◆ **Short exercise**
Please change "Collapse" to "Expand" in the items, starting at the line that has "Given: Collapse the Custom node preview" and stopping after the line that has "Image resolution: width=1568". Give those lines again with nothing else altered.

── Raw data ──

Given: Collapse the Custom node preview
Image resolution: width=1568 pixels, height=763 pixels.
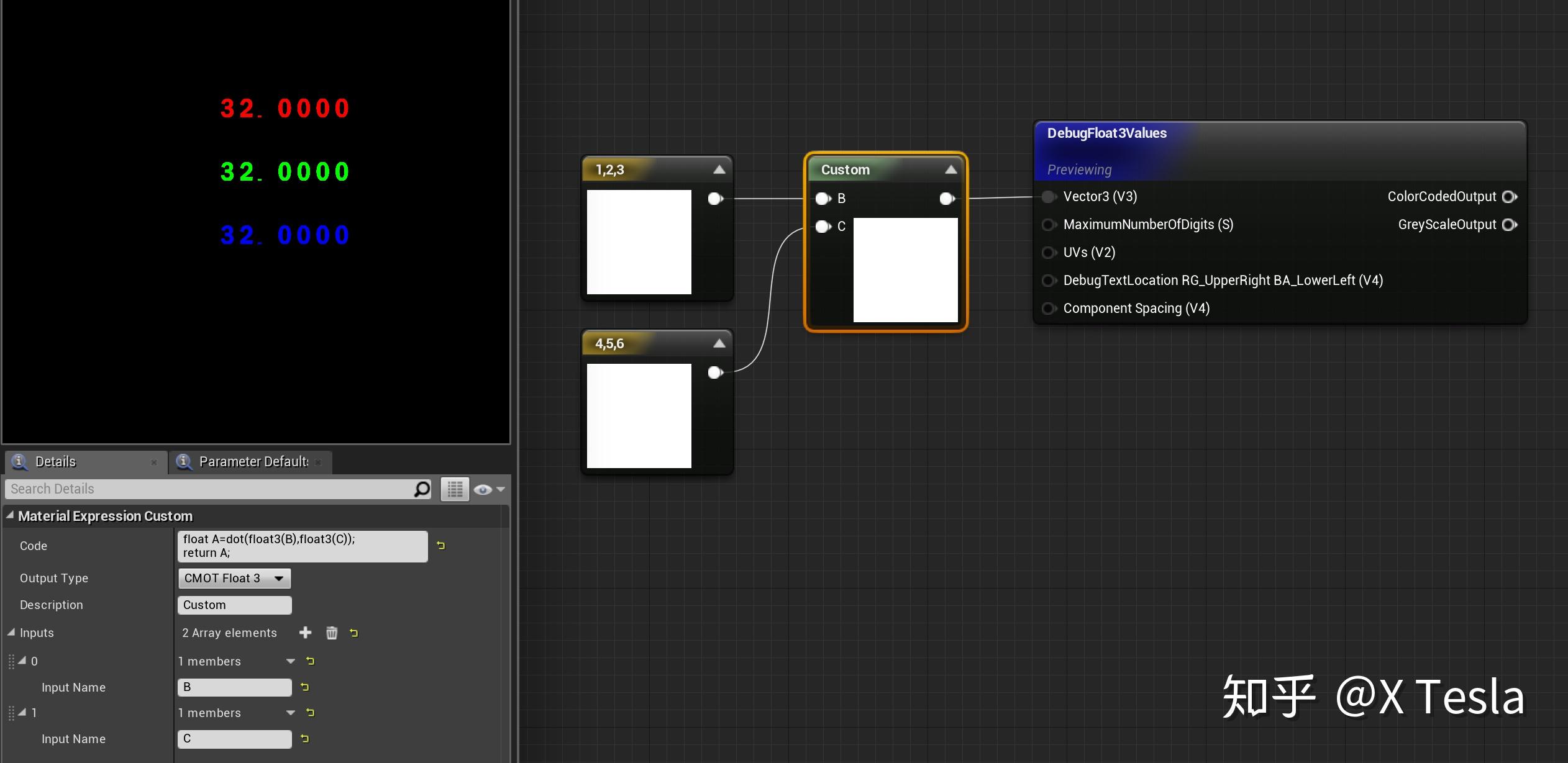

───
── Raw data ──

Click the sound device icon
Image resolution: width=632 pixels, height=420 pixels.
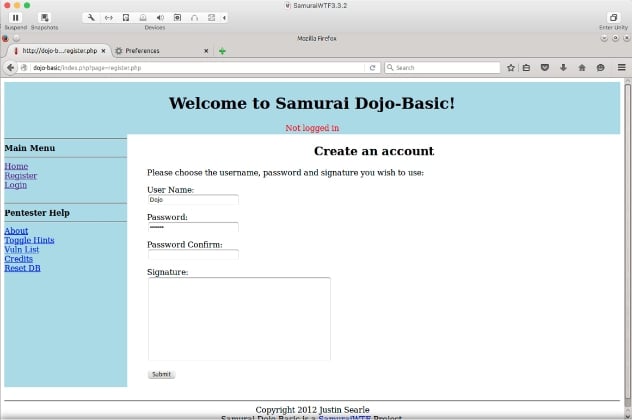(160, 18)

───

◆ **Response to the exercise**
Given: Expand the Custom node preview
Image resolution: width=1568 pixels, height=763 pixels.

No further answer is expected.